**Work task**
Transcribe each record word for word. Skip the images.

**Given records**
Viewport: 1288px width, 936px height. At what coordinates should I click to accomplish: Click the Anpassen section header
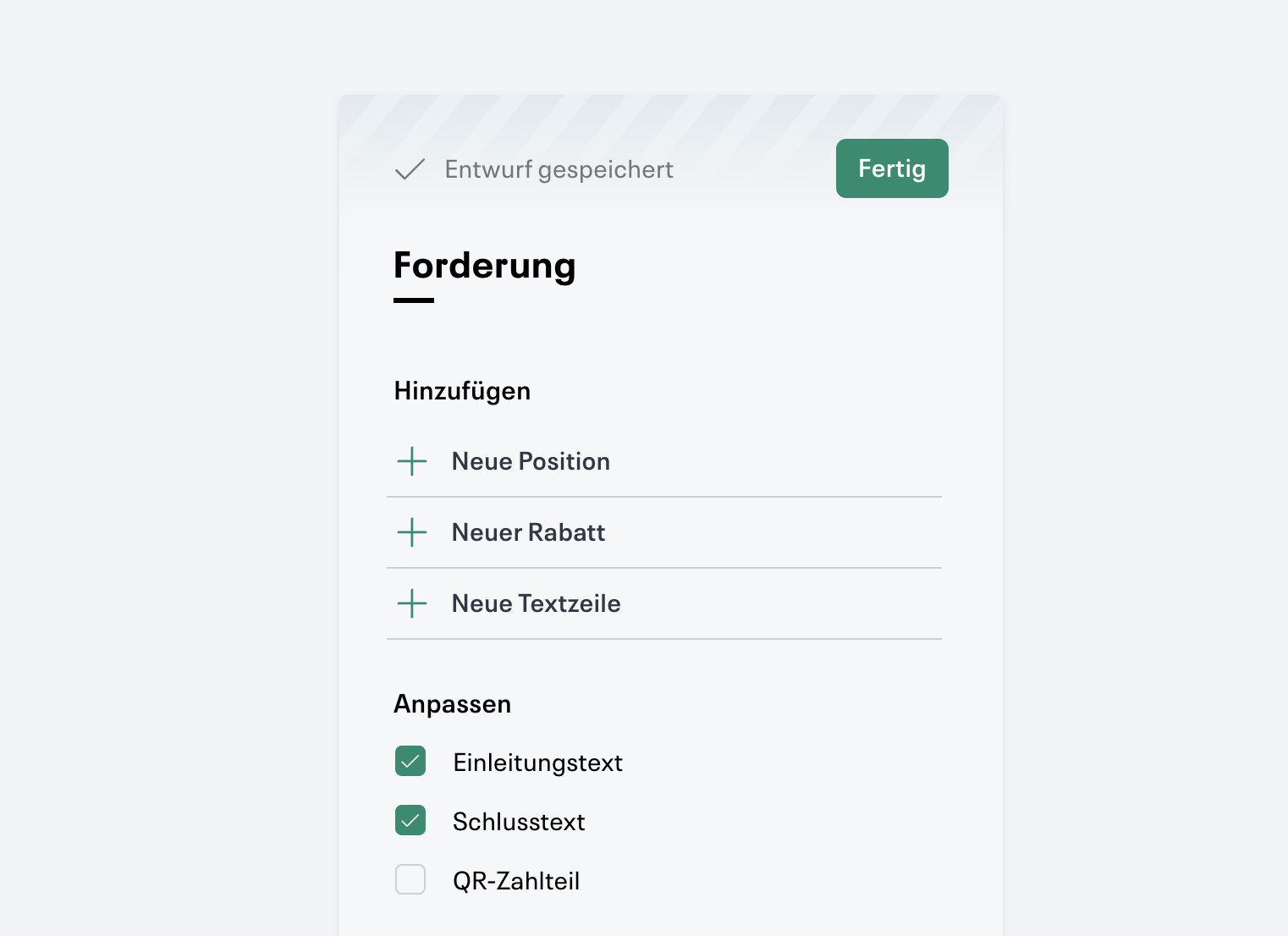[x=452, y=703]
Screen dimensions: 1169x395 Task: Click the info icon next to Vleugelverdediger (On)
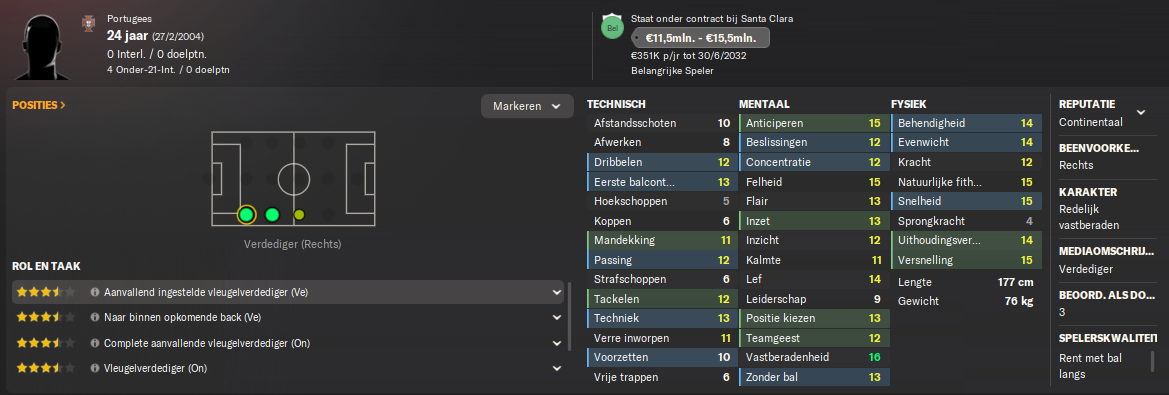[x=95, y=368]
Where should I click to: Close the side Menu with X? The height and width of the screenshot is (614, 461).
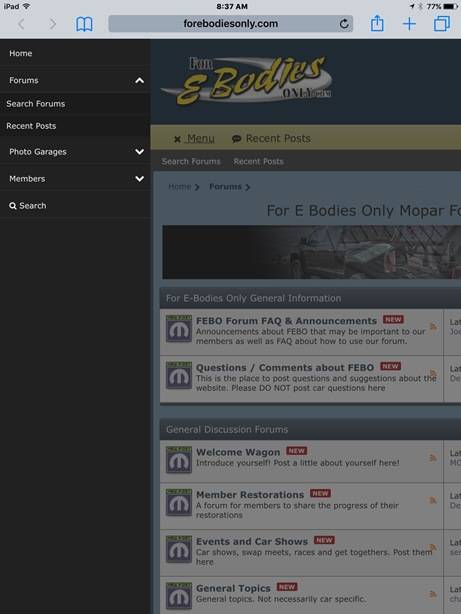click(x=194, y=138)
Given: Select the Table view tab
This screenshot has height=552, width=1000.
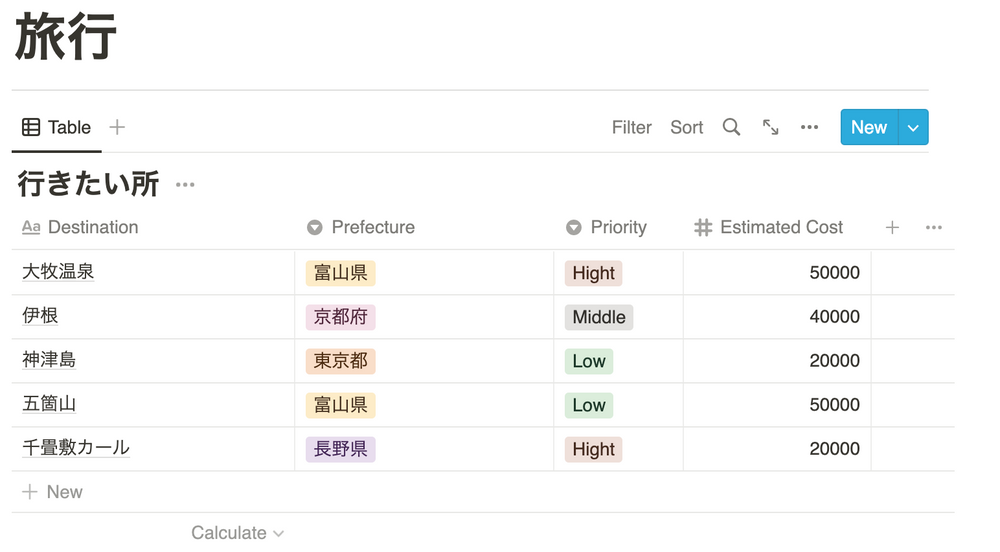Looking at the screenshot, I should [57, 127].
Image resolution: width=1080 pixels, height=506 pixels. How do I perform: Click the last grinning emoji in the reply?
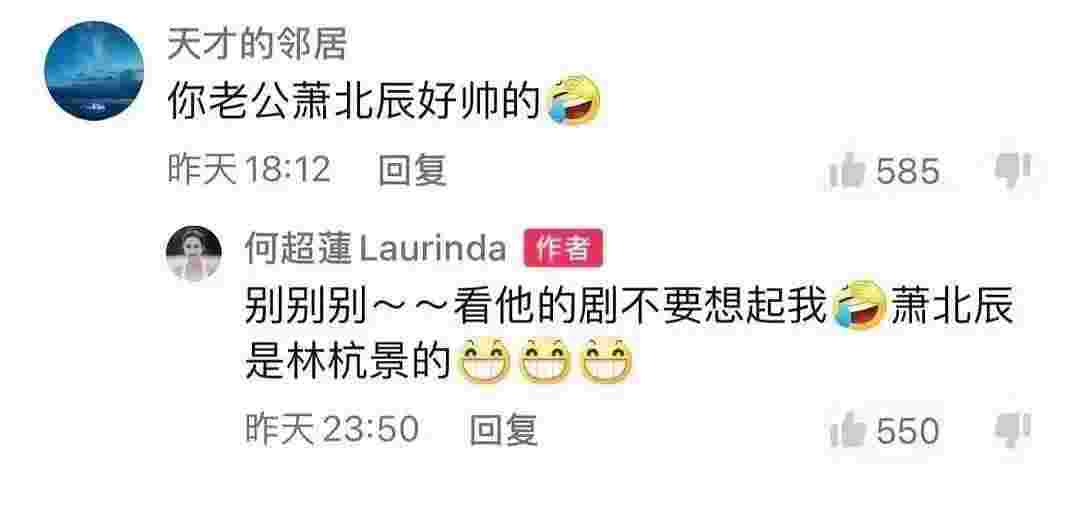(x=607, y=362)
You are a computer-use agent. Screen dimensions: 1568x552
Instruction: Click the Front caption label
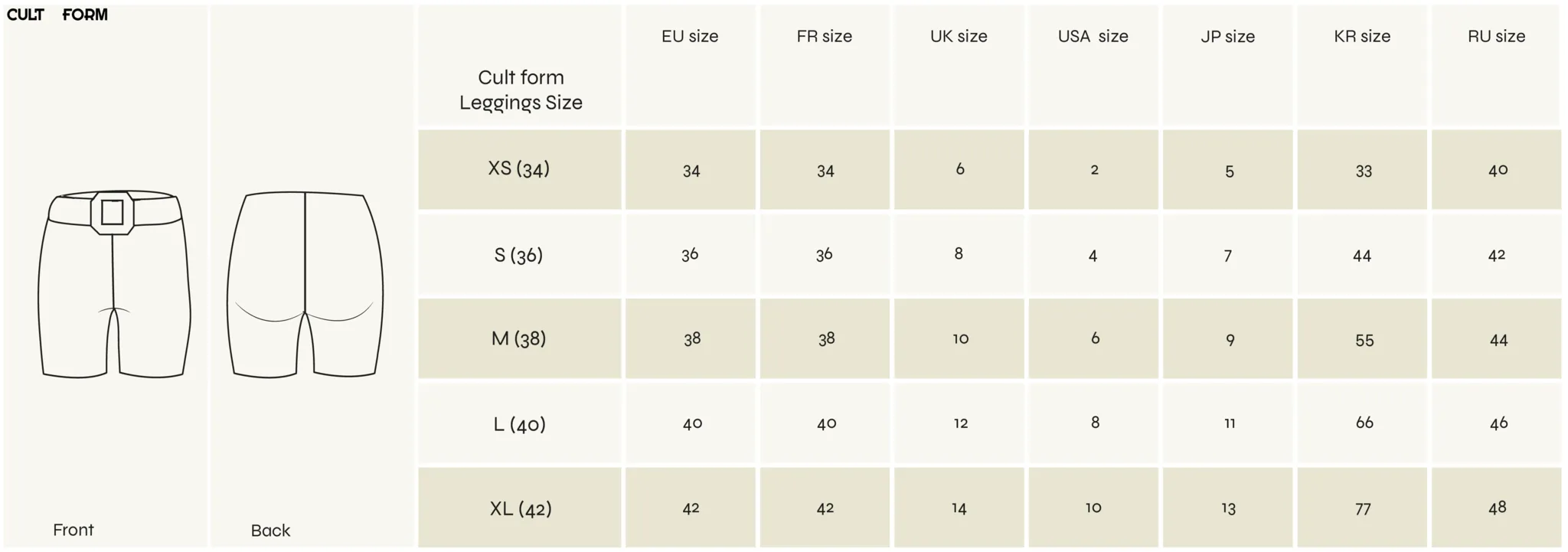[74, 530]
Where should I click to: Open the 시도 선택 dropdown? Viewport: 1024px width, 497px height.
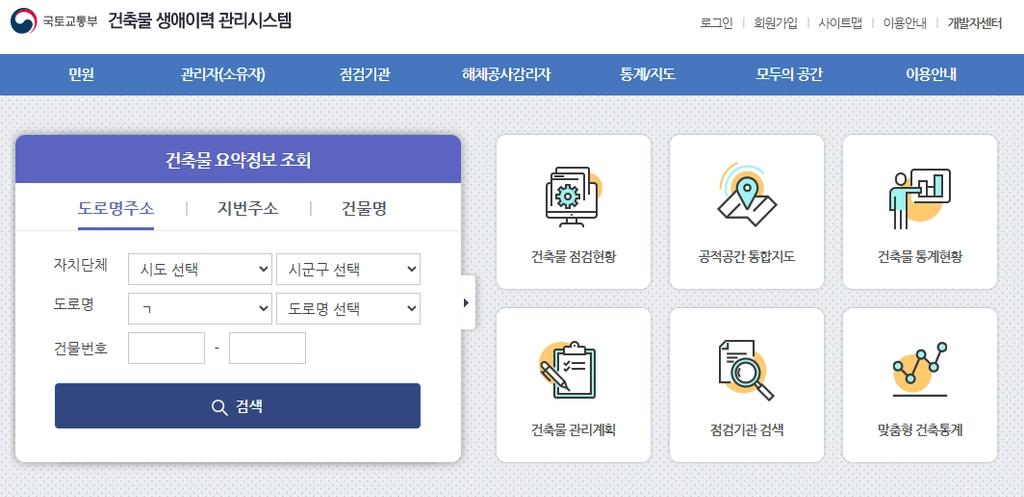pos(200,269)
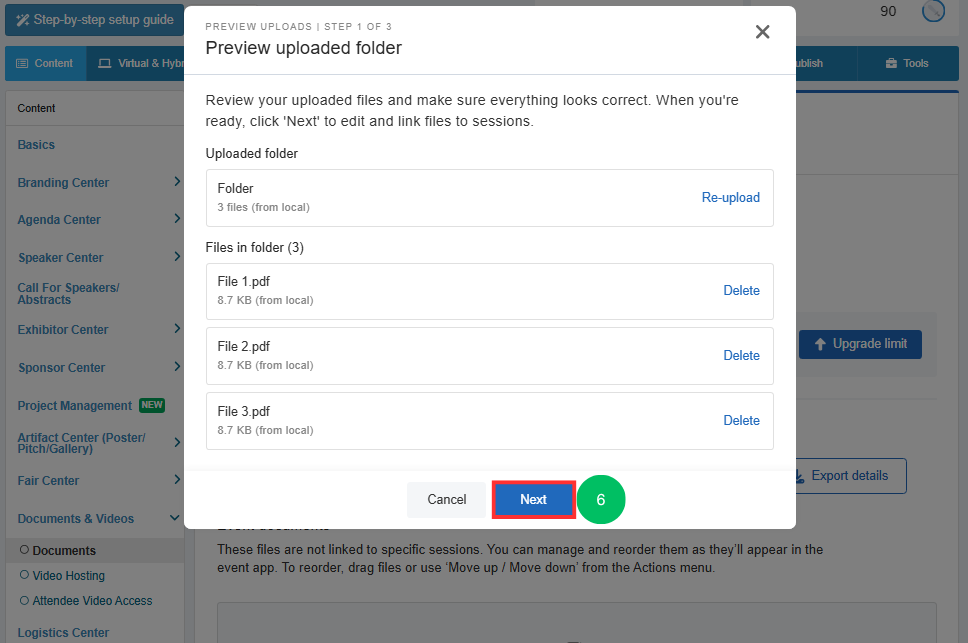Click the magic wand setup guide icon
This screenshot has width=968, height=643.
(x=23, y=20)
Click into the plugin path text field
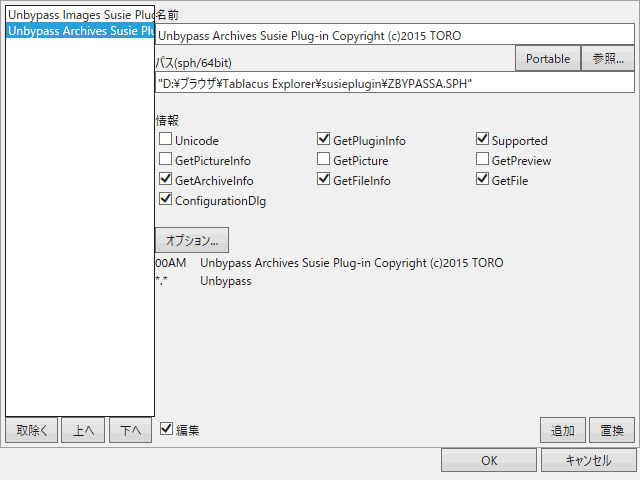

**Answer for this exercise**
Viewport: 1288px width, 936px height. At what coordinates should I click to accomplish: Click the Anpassen section header
[x=452, y=703]
Screen dimensions: 1169x395 Task: Click the info icon next to Vleugelverdediger (On)
[x=95, y=368]
Where should I click to: Close the side Menu with X? The height and width of the screenshot is (614, 461).
click(x=194, y=138)
Given: Select the Table view tab
This screenshot has height=552, width=1000.
Looking at the screenshot, I should [57, 127].
Image resolution: width=1080 pixels, height=506 pixels. How do I perform: Click the last grinning emoji in the reply?
(x=607, y=362)
You are a computer-use agent. Screen dimensions: 1568x552
Instruction: Click the Front caption label
[74, 530]
Where should I click to: Open the 시도 선택 dropdown? Viewport: 1024px width, 497px height.
pos(200,269)
Click the magic wand setup guide icon
This screenshot has width=968, height=643.
(x=23, y=20)
Click into the plugin path text field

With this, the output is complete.